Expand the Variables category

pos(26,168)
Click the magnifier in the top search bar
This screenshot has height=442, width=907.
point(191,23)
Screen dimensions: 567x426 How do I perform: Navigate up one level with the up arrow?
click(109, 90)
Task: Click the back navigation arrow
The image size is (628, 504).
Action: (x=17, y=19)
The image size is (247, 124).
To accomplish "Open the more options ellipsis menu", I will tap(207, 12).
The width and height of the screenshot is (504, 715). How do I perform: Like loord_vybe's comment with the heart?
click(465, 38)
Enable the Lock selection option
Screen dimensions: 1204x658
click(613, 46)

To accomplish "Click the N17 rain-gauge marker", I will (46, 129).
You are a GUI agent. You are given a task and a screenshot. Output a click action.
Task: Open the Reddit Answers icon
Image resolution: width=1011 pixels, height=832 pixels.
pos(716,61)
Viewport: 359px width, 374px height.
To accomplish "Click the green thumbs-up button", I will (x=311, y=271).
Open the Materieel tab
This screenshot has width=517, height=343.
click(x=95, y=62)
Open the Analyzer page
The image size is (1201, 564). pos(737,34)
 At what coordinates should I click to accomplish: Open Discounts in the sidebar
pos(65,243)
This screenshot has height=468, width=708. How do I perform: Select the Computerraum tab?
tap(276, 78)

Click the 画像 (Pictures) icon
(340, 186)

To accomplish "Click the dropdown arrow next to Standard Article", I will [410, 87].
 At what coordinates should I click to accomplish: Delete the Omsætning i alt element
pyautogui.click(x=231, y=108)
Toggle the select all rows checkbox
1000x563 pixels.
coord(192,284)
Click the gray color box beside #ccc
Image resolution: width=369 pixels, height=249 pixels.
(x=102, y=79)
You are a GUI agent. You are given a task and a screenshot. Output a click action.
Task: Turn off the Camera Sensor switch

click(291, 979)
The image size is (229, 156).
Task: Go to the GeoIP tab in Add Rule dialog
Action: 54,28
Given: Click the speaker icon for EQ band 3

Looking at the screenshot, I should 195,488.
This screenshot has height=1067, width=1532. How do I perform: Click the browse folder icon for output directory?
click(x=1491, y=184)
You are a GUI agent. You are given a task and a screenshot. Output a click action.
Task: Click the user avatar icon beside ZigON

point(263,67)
......
■ What is being asked
Copy out all of the data above, line for line, with no changes.

■ Solution for this task
Expand the Variables category

pos(26,168)
Click the magnifier in the top search bar
This screenshot has height=442, width=907.
point(191,23)
Screen dimensions: 567x426 How do I perform: Navigate up one level with the up arrow?
click(109, 90)
Task: Click the back navigation arrow
The image size is (628, 504).
Action: (x=17, y=19)
The image size is (247, 124).
To accomplish "Open the more options ellipsis menu", I will tap(207, 12).
The width and height of the screenshot is (504, 715). How do I perform: Like loord_vybe's comment with the heart?
click(465, 38)
Enable the Lock selection option
Screen dimensions: 1204x658
click(613, 46)

To accomplish "Click the N17 rain-gauge marker", I will (46, 129).
You are a GUI agent. You are given a task and a screenshot. Output a click action.
Task: Open the Reddit Answers icon
Image resolution: width=1011 pixels, height=832 pixels.
pos(716,61)
Viewport: 359px width, 374px height.
To accomplish "Click the green thumbs-up button", I will (x=311, y=271).
Open the Materieel tab
This screenshot has width=517, height=343.
click(x=95, y=62)
Open the Analyzer page
The image size is (1201, 564). pos(737,34)
 At what coordinates should I click to accomplish: Open Discounts in the sidebar
pos(65,243)
This screenshot has height=468, width=708. How do I perform: Select the Computerraum tab?
tap(276, 78)

Click the 画像 (Pictures) icon
(340, 186)

To accomplish "Click the dropdown arrow next to Standard Article", I will [410, 87].
 At what coordinates should I click to accomplish: Delete the Omsætning i alt element
pyautogui.click(x=231, y=108)
Toggle the select all rows checkbox
1000x563 pixels.
coord(192,284)
Click the gray color box beside #ccc
Image resolution: width=369 pixels, height=249 pixels.
(x=102, y=79)
You are a GUI agent. You are given a task and a screenshot. Output a click action.
Task: Turn off the Camera Sensor switch

click(291, 979)
The image size is (229, 156).
Task: Go to the GeoIP tab in Add Rule dialog
Action: 54,28
Given: Click the speaker icon for EQ band 3

Looking at the screenshot, I should 195,488.
This screenshot has height=1067, width=1532. How do I perform: Click the browse folder icon for output directory?
click(x=1491, y=184)
You are a GUI agent. You are given a task and a screenshot. Output a click action.
Task: Click the user avatar icon beside ZigON

point(263,67)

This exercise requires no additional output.